Die FDP hält dagegen grundsätzlich an den Bürgerentlastungsplänen fest. Nach Einschätzung des FDP-Haushaltsexperten Otto Fricke "hat der Staat kein Einnahmen-, sondern ein Ausgabenproblem." Das Steuereinkommen in Deutschland, so die Interpretation des Liberalen, "sinkt nicht, sondern steigt nur weniger stark".
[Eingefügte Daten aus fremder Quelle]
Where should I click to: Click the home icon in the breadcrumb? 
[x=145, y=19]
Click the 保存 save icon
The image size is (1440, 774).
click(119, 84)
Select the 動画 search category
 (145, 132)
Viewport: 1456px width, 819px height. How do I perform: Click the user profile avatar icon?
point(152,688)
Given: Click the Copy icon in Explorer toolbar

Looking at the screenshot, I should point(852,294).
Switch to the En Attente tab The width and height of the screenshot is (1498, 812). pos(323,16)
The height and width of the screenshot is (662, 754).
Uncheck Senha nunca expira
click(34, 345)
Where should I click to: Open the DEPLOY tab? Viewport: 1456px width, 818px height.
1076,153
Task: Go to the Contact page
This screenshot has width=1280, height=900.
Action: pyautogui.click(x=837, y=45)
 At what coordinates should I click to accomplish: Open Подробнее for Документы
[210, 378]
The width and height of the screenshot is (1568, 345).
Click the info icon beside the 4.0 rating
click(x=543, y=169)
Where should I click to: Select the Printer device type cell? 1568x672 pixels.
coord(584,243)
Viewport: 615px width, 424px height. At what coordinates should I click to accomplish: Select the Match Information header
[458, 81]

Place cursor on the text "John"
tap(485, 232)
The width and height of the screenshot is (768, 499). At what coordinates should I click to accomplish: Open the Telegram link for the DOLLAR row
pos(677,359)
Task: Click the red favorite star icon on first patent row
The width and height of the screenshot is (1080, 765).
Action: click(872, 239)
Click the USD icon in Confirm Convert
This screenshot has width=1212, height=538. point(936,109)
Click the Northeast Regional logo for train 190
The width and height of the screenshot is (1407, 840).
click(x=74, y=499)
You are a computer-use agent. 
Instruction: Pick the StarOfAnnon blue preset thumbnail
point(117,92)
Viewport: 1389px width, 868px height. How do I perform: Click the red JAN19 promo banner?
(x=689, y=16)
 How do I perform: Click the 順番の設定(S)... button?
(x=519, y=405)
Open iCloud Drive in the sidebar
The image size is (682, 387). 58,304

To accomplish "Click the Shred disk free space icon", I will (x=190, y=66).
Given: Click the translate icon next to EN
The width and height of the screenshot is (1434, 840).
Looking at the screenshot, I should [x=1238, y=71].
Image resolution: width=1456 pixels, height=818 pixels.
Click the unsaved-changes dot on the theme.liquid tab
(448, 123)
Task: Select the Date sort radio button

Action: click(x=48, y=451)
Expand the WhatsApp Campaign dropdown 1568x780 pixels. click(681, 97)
Der frühere Vorsitzende des Haushaltsausschusses zementierte die Position der Liberalen: "Wir müssen über Steuersenkungen Wachstumsimpulse setzen" Außerdem müsse es mehr Ausgabendisziplin geben. In dasselbe Horn blies auch FDP-Generalsekretär Christian Lindner. Die FDP erwartet, dass sich der Koalitionspartner nach der Steuerschätzung vorbehaltlos hinter der Idee von Senkungen stelle.